UPDATE: Now only 4 senators get free rides back to State House; at least 11 judges too


As many a state senator faces a tough primary race or general election, UPDATE 3/7 four  of the senators are getting free rides back to the State House with no candidates filed against them in either the primary or the general election by Tuesday’s filing deadline.

There were originally seven sitting senators with no opposition, but the Republican Party named challengers for two Democrats, and a third Republican senator. died and was replaced by GOP Central Committee.

The senators with a free ride — or almost a free ride, with just opposition from an independent candidate — are

  • George Edwards, R-Garrett-Allegany-Washington, District 1 (he had a free ride in 2014 too);
  • Andrew Serafini, R-Washington, appointed to the District 2 seat;
  • Guy Guzzone, D-Howard, District 13;
  • UPDATE: Cheryl Kagan, D-Montgomery, District 17; Kagan now has a Republican opponent appointed by the party’s central committee,Josephine Wang.
  • UPDATE: Will Smith, D-Montgomery, District 20; Smith now has a Republican opponent appointed by the party’s central committee, Dwight Patel, vice chair of Montgomery County central committee.
  • Paul Pinsky, D-Prince George’s, District 21;
  • UPDATE Sen. Wayne Norman, R-Harford-Cecil, District 35, died March 4, and was replaced on the ballot by Jason Gallion.

The five sitting judges in Baltimore City and six sitting judges in Prince George’s County also attracted no challengers, whereas the one judge recently appointed in Anne Arundel County, Mark Crooks, has six challengers filed against him.

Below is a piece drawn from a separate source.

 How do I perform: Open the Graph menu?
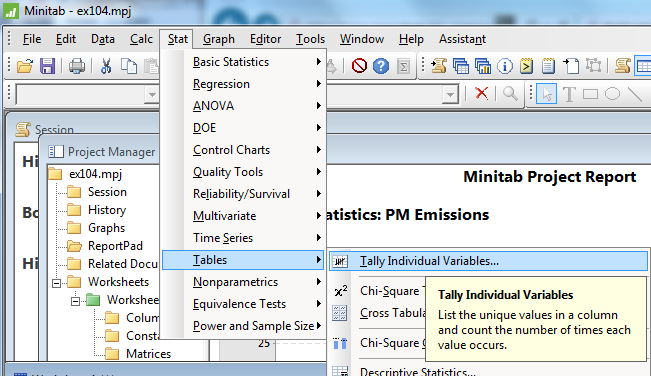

Dels. Neil Parrot and William Wivell in Washington County’s District 2A also have no challengers in the primary or general election.

About The Author

Len Lazarick


Len Lazarick was the founding editor and publisher of MarylandReporter.com and is currently the president of its nonprofit corporation and chairman of its board He was formerly the State House bureau chief of the daily Baltimore Examiner from its start in April 2006 to its demise in February 2009. He was a copy editor on the national desk of the Washington Post for eight years before that, and has spent decades covering Maryland politics and government.